Now we have to write a program which could measure the number pulses produced by IR sensor at a particular time interval.

There are more than one ways to solve a problem but we must choose which one is best in this codes i have measured the duration between the interrupts (IR sensor)
I used micros() functions to measure the duration of pulses in micro seconds.

you can use this Formula to measure the RPM
RPM = ((1/duration)*1000*1000*60)/blades

where,
duration - time interval between pulses.

60 - seconds to minutes

1000 - mill to sec

1000 - micro to mill

blades - no of wings in the propeller.

LCD Display - The Arduino updates the command and data registers of LCD display. Which displays the ASCII characters on the LCD display.

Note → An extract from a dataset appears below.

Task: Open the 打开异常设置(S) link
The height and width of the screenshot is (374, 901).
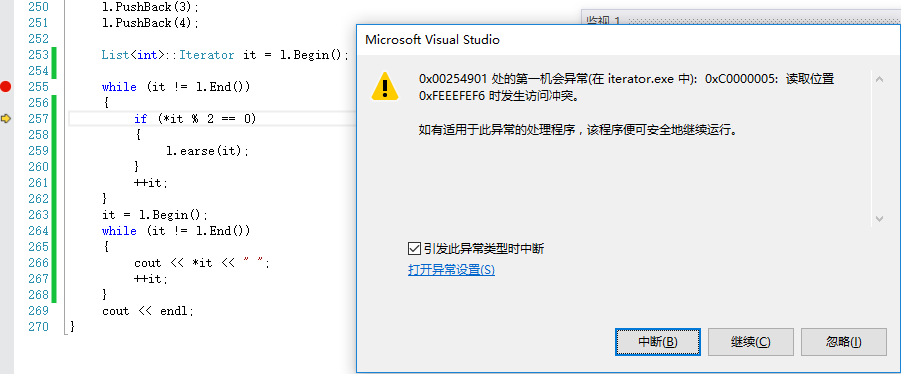Action: (x=451, y=269)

Step 3: Program Your Arduino Using Arduino IDE

#include <LiquidCrystal.h>
LiquidCrystal lcd(9,8,7,6,5,4);

const int IR_IN = 2; //IR sensor INPUT
unsigned long prevmicros; // To store time
unsigned long duration; // To store time difference
unsigned long lcdrefresh; // To store time for lcd to refresh

int rpm; // RPM value

boolean currentstate; // Current state of IR input scan
boolean prevstate; // State of IR sensor in previous scan

void setup()
{
  pinMode(IR_IN,INPUT);
  lcd.begin(16,2);     
  prevmicros = 0;
  prevstate = LOW;  
}

void loop()
{
 ///////////////////////////////////////////////////////////////////////////////// RPM Measurement
 currentstate = digitalRead(IR_IN); // Read IR sensor state
 if( prevstate != currentstate) // If there is change in input
   {
     if( currentstate == LOW ) // If input only changes from HIGH to LOW
       {
         duration = ( micros() - prevmicros ); // Time difference between revolution in microsecond
         rpm = ((60000000/duration)/3); // rpm = (1/ time millis)*1000*1000*60;
         prevmicros = micros(); // store time for nect revolution calculation
       }
   }
  prevstate = currentstate; // store this scan (prev scan) data for next scan
  
  //////////////////////////////////////////////////////////////////////////////////// LCD Display
  if( ( millis()-lcdrefresh ) >= 100 )
    {
      lcd.clear();
      lcd.setCursor(0,0);
      lcd.print("Speed of Motor");
      lcd.setCursor(0,1);
      lcd.print("RPM = ");
      lcd.print(rpm);         
      lcdrefresh = millis();   
    }

}

Step 4: Simulation Using Proteus

This project worked perfectly fine when I tried simulating this with the help of proteus.

Instead of using IR sensor I used DC pulse generator
Which will simulated the IR pulse similar to one generated when the IR rays hits the propellers blades.

you have to make changes to your program depending on the sensor you use

IR sensor with LM358 must use this command.

if( currentstate == HIGH ) // If input only changes from LOW to HIGH 

IR sensor with LM359 must use this command.

if( currentstate == LOW ) // If input only changes from HIGH to LOW

Step 5: Hardware Execution

For schematic use the simulation pictures or the refer the program codes and make the connections accordingly.
Upload the program code to Arduino and measure the RPM of any motor.